> [ENTRIES SHOWN]
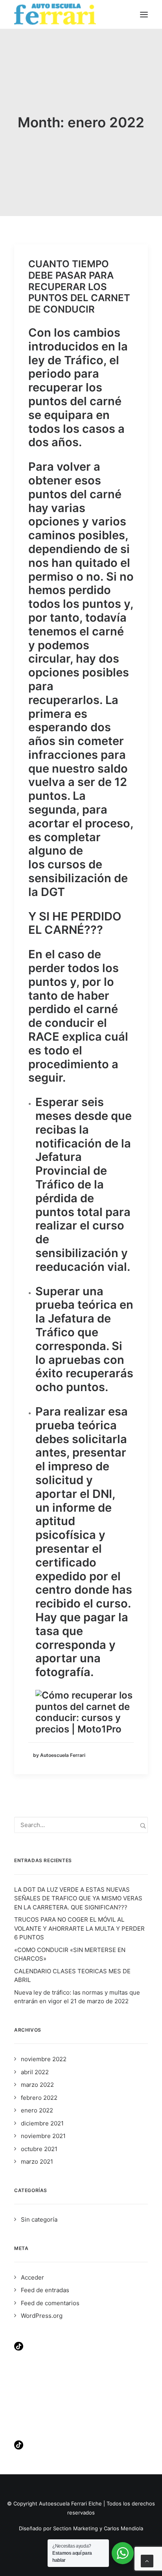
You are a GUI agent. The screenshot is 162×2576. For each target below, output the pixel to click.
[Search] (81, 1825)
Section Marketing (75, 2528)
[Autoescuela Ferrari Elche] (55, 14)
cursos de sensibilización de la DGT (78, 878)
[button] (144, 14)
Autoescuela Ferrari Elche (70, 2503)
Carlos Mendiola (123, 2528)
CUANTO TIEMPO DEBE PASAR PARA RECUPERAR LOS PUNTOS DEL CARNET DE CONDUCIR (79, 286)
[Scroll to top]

...

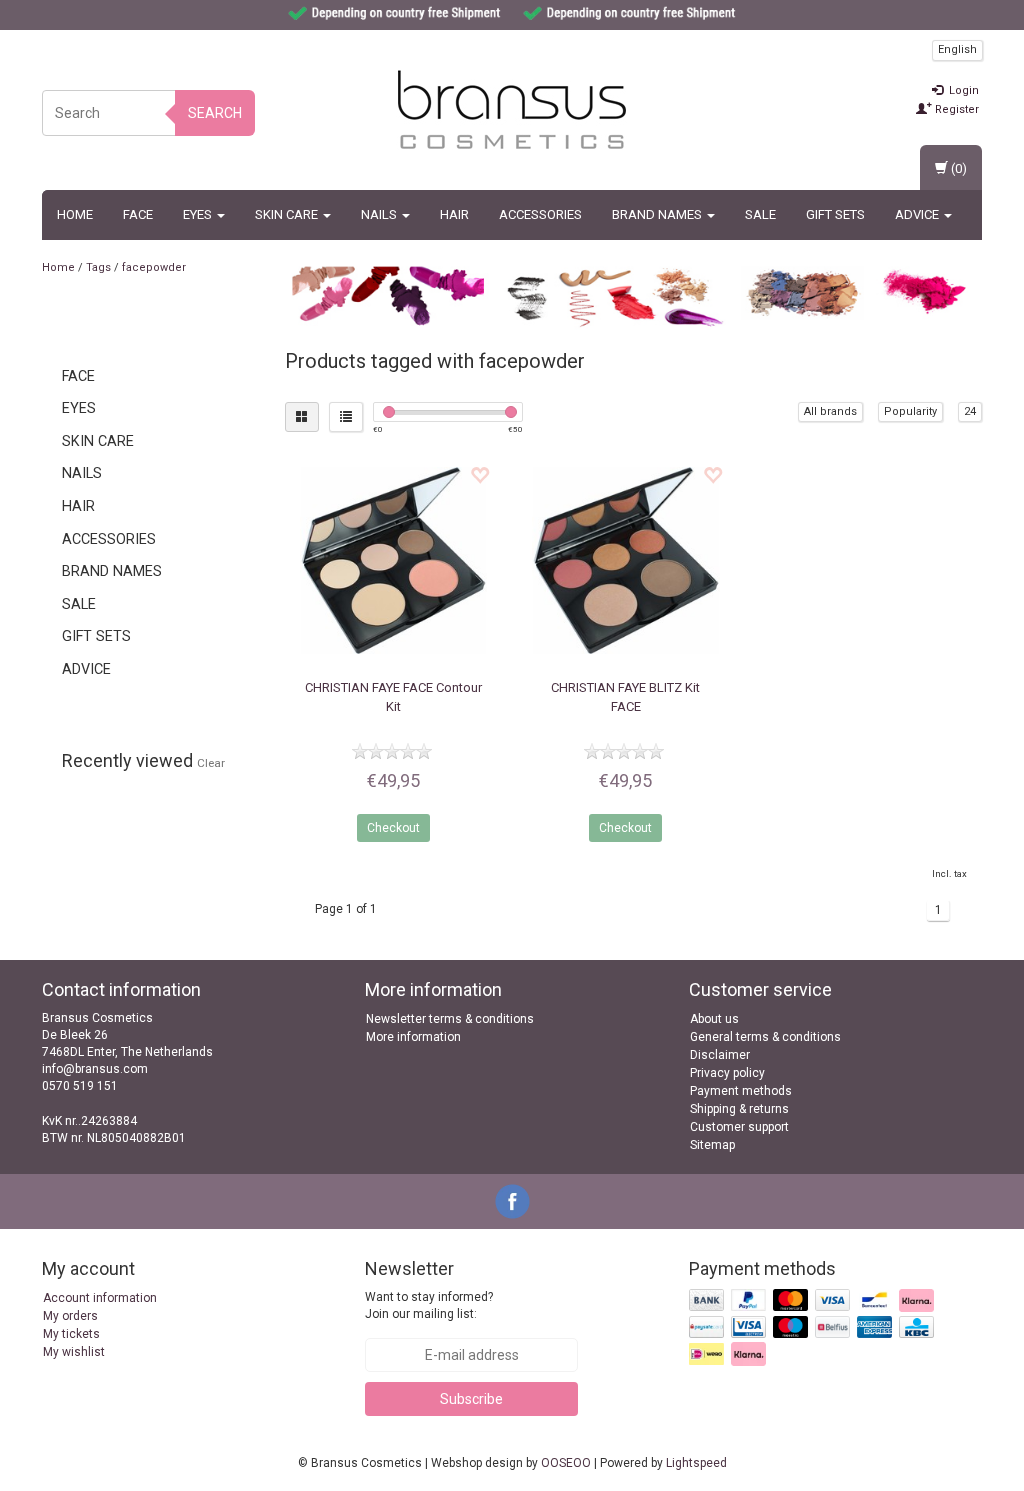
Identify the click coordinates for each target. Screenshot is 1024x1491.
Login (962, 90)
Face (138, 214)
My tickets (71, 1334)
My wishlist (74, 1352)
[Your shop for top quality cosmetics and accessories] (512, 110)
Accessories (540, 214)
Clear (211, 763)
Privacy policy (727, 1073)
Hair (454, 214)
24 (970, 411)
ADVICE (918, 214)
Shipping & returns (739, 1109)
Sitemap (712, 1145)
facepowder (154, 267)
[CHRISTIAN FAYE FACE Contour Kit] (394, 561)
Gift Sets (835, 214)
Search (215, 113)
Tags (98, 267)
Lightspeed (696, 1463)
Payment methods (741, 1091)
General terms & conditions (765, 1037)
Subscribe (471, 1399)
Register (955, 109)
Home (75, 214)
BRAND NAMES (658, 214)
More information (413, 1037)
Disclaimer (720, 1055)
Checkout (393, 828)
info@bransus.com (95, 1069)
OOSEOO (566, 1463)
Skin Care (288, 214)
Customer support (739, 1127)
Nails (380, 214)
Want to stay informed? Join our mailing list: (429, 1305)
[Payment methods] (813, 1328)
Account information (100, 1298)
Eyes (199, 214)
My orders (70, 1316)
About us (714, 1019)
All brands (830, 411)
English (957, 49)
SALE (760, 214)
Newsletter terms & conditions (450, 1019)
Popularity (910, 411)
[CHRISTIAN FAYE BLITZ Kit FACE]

> [WHAT YOU WILL DO] The line above containing "You are a GUI", the line containing "[Scroll to top]", and every line between them are to be transcribed exactly; no other line is wanted.

> [EXERCISE RESULT]
You are a GUI agent. The screenshot is 162×2576. For each target below, output the pixel to click.
[Search] (81, 1825)
Section Marketing (75, 2528)
[Autoescuela Ferrari Elche] (55, 14)
cursos de sensibilización de la DGT (78, 878)
[button] (144, 14)
Autoescuela Ferrari Elche (70, 2503)
Carlos Mendiola (123, 2528)
CUANTO TIEMPO DEBE PASAR PARA RECUPERAR LOS PUNTOS DEL CARNET DE CONDUCIR (79, 286)
[Scroll to top]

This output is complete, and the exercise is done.